Plaza excels at simultaneously mixing both vulnerability and intensity. Her eyes have this sharp focus to them, whether she is reading a favorite author of Taylor's, memorizing Taylor's preferences on social media, lighting up whenever Taylor acknowledges her as being “the best” or posting a photo of them together on Instagram (and letting out an excited squeal upon seeing it go live). Plaza highlighted similar traits in the indie comedy The To-Do List, in which she plays a perfectionist teen trying to become more sexually experienced in the summer between high school and college. Plaza has this very particular strength in playing tightly wound and awkward people trying hard to act confident and casual, while mentally checking themselves on the right things to say and do. With Ingrid, she mirrors Taylor's California vocal fry voice, laughing in a forced attempt to sound carefree, and claiming that her landlord (O'Shea Jackson, Jr., in a scene-stealing performance as an sweet and kind aspiring screenwriter and a lover of Batman) is her boyfriend.

            While Plaza is the heart of the film, the rest of the characters aren't as well-developed or as complex. Olsen, as a character actress known for both indie dramas and Marvel films, is believable as a superficial photographer who seems friendly on the surface, but treats people as if they are the backdrop to her curated life. This is especially distasteful in a scene where she makes a gas station employee take multiple photos of her and Ingrid in posed shots for Instagram, goading the man to lie on the dusty ground to take glamour shots of them from below while affecting a patronizing and disingenuously sweet tone with him. Taylor may have been Ingrid's idol, but to the audience, she often came off as very ordinary and indistinct from many other upwardly mobile L.A. women. Her fatal flaw is that she talks in a hyperbolic manner, saying that everything is the best and amazing, and Ingrid takes it literally, believing that if Taylor says that she is the best, that she truly is Taylor's one and only best friend.
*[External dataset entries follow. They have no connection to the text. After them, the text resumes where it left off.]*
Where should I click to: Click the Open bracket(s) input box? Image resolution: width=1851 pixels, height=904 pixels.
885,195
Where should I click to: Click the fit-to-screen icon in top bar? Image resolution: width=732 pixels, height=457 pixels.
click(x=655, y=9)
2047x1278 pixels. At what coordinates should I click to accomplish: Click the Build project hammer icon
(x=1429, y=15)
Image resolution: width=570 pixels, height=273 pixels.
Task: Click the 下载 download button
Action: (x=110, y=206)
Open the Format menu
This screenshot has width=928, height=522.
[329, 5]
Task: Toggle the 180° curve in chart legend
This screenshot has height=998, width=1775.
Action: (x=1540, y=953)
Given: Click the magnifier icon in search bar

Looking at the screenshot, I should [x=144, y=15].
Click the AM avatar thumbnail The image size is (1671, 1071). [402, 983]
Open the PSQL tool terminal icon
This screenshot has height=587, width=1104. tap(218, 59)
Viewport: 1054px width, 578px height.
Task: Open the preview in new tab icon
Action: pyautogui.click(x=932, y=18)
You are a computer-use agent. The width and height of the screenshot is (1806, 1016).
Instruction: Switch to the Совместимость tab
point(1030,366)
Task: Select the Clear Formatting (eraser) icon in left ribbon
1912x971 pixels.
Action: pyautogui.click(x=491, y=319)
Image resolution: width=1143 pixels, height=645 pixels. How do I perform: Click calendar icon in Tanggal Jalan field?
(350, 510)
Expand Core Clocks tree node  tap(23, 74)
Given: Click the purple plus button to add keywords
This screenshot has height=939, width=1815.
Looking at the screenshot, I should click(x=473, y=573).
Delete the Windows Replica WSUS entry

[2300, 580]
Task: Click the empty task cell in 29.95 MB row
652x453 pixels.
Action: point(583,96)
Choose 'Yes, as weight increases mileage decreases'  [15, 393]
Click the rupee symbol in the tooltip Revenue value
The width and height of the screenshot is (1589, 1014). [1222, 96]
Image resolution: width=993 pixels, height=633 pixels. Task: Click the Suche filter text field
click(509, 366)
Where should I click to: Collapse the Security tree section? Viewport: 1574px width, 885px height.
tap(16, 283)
            Jackson, Jr., as Ingrid's landlord turned boyfriend Danny, is a standout. Billy Magnussen plays Taylor's reckless, supposedly sober brother Nicky, a rich trust fund baby with frat boy looks.

           Both actors infused a lot of energy and charisma at different levels. Jackson, Jr., best known for portraying real-life father Ice Cube in Straight Outta Compton, brought a chill, laid-back vibe to Danny, whose Batman fandom gives him a lot of heart as a nerd. At times, Danny did seem too forgiving of Ingrid's egregious behavior, and it felt unrealistic that he would be this trusting or understanding of a woman that he barely knows. He compliments Ingrid by saying, “You have a different kind of ring to you,” which is a large understatement.

            Magnussen, meanwhile, brings to Nicky a fast-talking arrogance and a disregard for other people. He has a scorched earth view of life, only seeing ahead to the next moment. He is a terrible person, but shakes up Ingrid's life. He is, perhaps, the complication that Ingrid needs to have in her life to end her dangerous cycle of stalking and emulating social media stars.

            Ingrid Goes West is a solid film that largely rests on the success of Plaza's nuanced performance as a vulnerable and lonely young woman who does terrible things to people in order to feel loved and accepted. People quickly accept Ingrid into their lives without doing any Google searches or social media searches on her, which is odd considering the characters' frequent use of social media. It does stretch the suspension of disbelief that other people wouldn't become more suspicious or more cautious of Ingrid's obsessive behavior, and wouldn't just block her number or ghost her with a slow fade. While Ingrid is able to manipulate people through a charming persona, it seems unlikely that it would last very long. She would likely be shunned from social circles. Plaza's performance is great, as she is truly a gifted actress that, who, while a capable comic improviser, can  find the dramatic center of a deeply troubled individual.